So for those researchers who are using IDC-provided projects as part of our credit program, you should be aware that Google just placed some credits in the billing account we use to cover those projects. It turns out that the project cost you see on your dashboard will be misleading, since the displayed costs are factoring in those cloud credits first. So you will probably see the cost as $0, which is misleading. Instead, go to the billing report page, and uncheck the boxes shown in the highlighted region below. That will remove the credit application and show you your true costs:
Thanks, we saw that and were wondering about that.
Yes, it’s going to be confusing for everybody. Just now seeing the effects of Google adding credits onto our cost tracking. So all your costs are covered by IDC, but until the credits are exhausted everything is going appear to be $0 following the April 7th infusion of credits. So if you want to learn about what you are spending, uncheck the boxes. And the number on your dashboard Billing tile is just going to be useless (I don’t know of a way to turn off promotional credits on that tile).
We are working on a system that will report your true spending in your project logs. Note that what you see on your spending page is frequently 6-12 hours old. It is reported as Google prepares their billing for invoicing. We are working to have that logging report near real-time spending on VMs since that is the biggest concern for cost overruns. Stay tuned!

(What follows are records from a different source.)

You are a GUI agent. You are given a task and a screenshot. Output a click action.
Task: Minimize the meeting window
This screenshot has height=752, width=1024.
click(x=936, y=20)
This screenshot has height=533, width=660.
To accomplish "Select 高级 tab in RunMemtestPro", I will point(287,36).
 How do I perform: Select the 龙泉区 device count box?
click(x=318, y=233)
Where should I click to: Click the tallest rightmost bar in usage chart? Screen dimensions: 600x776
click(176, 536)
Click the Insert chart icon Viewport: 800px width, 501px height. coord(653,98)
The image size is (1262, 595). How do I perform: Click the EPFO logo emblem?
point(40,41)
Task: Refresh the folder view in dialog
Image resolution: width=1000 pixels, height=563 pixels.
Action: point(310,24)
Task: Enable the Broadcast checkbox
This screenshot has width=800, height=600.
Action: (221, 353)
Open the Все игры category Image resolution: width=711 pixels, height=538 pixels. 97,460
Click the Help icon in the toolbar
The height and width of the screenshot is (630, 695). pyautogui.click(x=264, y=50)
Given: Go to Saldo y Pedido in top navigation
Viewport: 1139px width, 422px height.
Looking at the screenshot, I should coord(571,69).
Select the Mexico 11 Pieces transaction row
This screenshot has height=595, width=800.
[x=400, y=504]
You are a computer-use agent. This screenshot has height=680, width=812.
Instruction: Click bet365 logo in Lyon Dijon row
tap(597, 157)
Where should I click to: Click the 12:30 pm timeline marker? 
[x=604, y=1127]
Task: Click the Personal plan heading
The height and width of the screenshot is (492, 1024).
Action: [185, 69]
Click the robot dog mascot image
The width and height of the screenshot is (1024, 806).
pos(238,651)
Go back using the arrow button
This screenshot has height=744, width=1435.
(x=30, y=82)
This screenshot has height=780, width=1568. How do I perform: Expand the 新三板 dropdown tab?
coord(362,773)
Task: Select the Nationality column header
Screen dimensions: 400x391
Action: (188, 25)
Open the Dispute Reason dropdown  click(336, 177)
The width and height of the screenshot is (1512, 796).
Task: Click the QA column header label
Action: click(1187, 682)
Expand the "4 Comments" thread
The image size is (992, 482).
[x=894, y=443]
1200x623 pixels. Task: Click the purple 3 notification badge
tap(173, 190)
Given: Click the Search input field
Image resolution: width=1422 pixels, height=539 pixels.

And thanks for keeping an eye on your external project spending!
thanks for the awesome information.
You’re welcome.
The realtime cost analysis system we are working on is making good progress recently. I’m frequently checking code into a branch of GitHub - ImagingDataCommons/RealtimeCosts: System for estimating realtime burn rates these days. In addition to ~realtime tracking of VM costs (now including sustained use discounts and the pricy GPUs), it is now also tracking ~realtime BigQuery costs, and estimating bucket storage costs based by extrapolating. Turns out that storage cost reporting can lag by 24 hours.